I’m going to start this first post in my first blog (a post where I WILL explain what this blog is about) by writing about a couple of bad days I had last week — the week before my self-dubbed Year of Living Non-Judgmentally.
Twice within the last week, I felt bad about myself and judged many things about the way I am. I felt shame about what I call “hubris” (that is, the hope or belief that I matter to the world and to others). I also spent hours playing a mindless computer game (Peggle, for any fellow mindless computer game enthusiasts out there) as a way to self-soothe and to try to feel better. But that didn’t work. I just felt worse.
During these bad days, I seemed to be playing Peggle compulsively as a way to avoid doing some things that I Should Be Doing, including (1) working on the book that I had finally gathered enough hubris to start writing last August, (2) finding out more details about how to start, write, and share a blog, and (3) figuring out ways to celebrate A Big Birthday, coming up fast in February. But I didn’t want to work on any of these tasks. When I forced myself to think about them, I couldn’t come up with any ideas I liked.
The few ideas that occurred to me seemed inadequate. Problems, concerns, anxieties, and even possible disasters were foremost in my mind, like these: How am I going to make sense of all the disorganized stuff I’ve been writing for my book? How can I — who seems to know less about blogs than anybody else I know — learn enough to begin writing and sharing by January 1? How can I celebrate my birthday in ways that are meaningful and fun for me and also for the people in my life (that is, won’t insult, inconvenience, or otherwise bother them)?

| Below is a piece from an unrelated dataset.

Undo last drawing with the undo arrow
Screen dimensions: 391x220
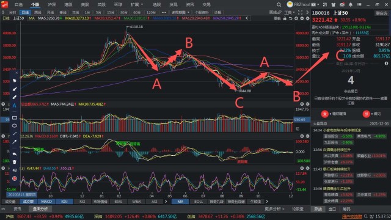pos(15,154)
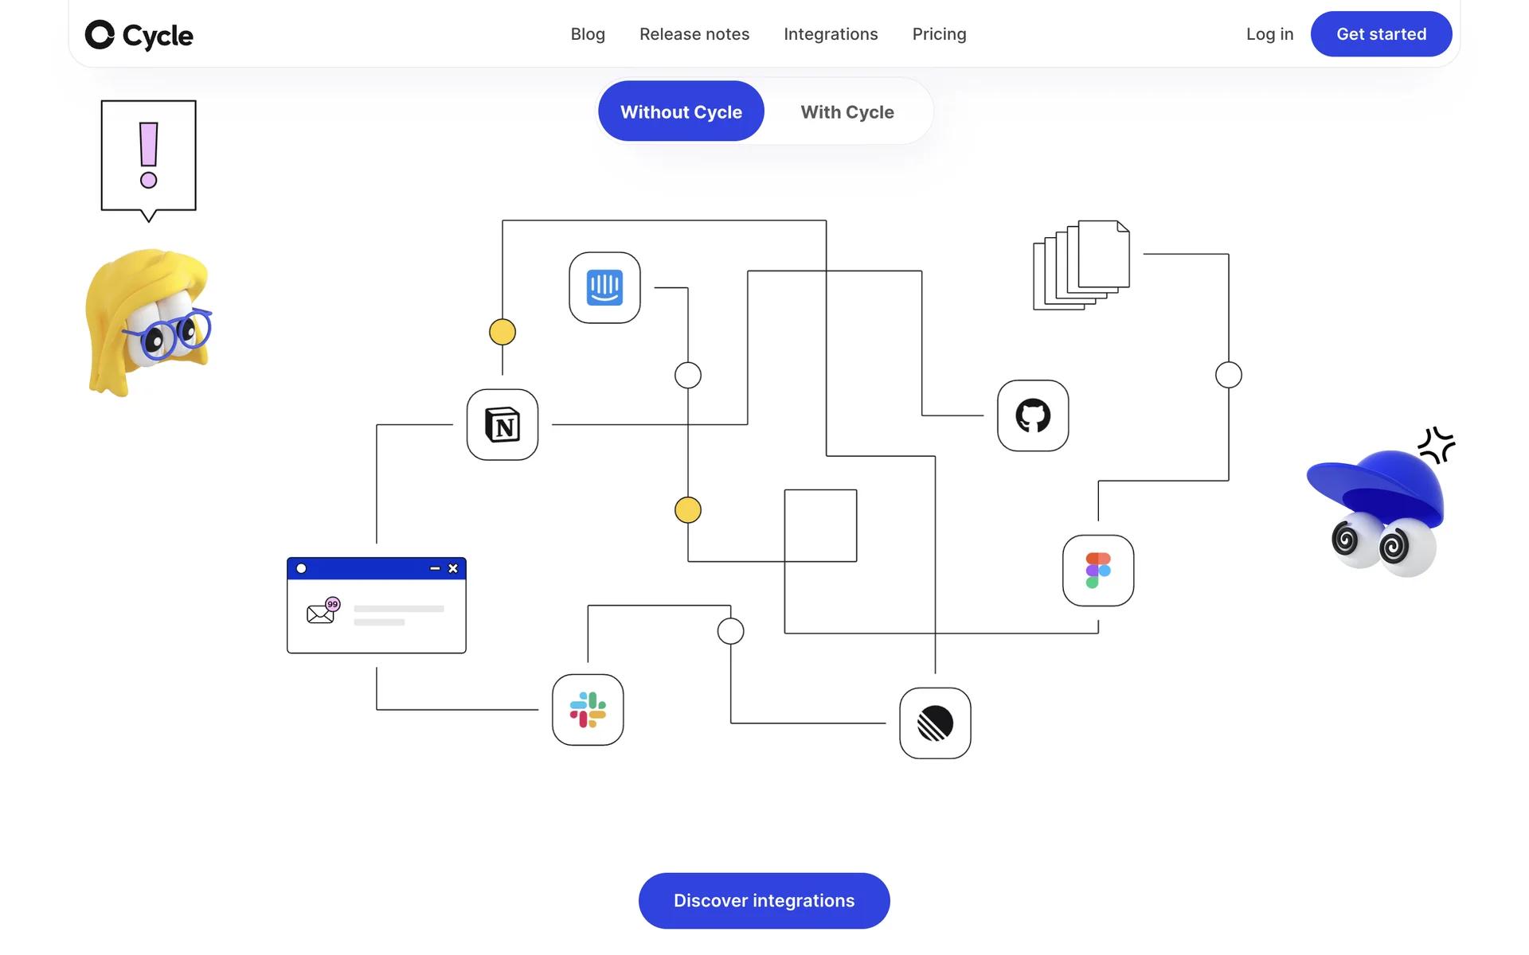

And, this was the Big, Painful Thought that kept occurring to me: Who Did I think I Was — that a blog, book, or birthday of mine would be worthwhile or matter to others?
So I had a couple of bad days last week, in a typical, very familiar way. That is, I felt paralyzed, shameful, and negative about the past and the future. Also, I felt embarrassed and confused about how great I had been feeling during some recent good days, where I had felt confident, hopeful, pleased with the way things had been going where I work, grateful for the people in my life, and lucky and thankful for what I had.
Going through this series of “bad” days and “good” days over the last week has brought up, again, a lesson I keep learning these days. (The book I’m writing has the working title of “AFOG: Another F***ing Opportunity for Growth”, and this lesson is A Very Important F***ing Opportunity for Growth, apparently.)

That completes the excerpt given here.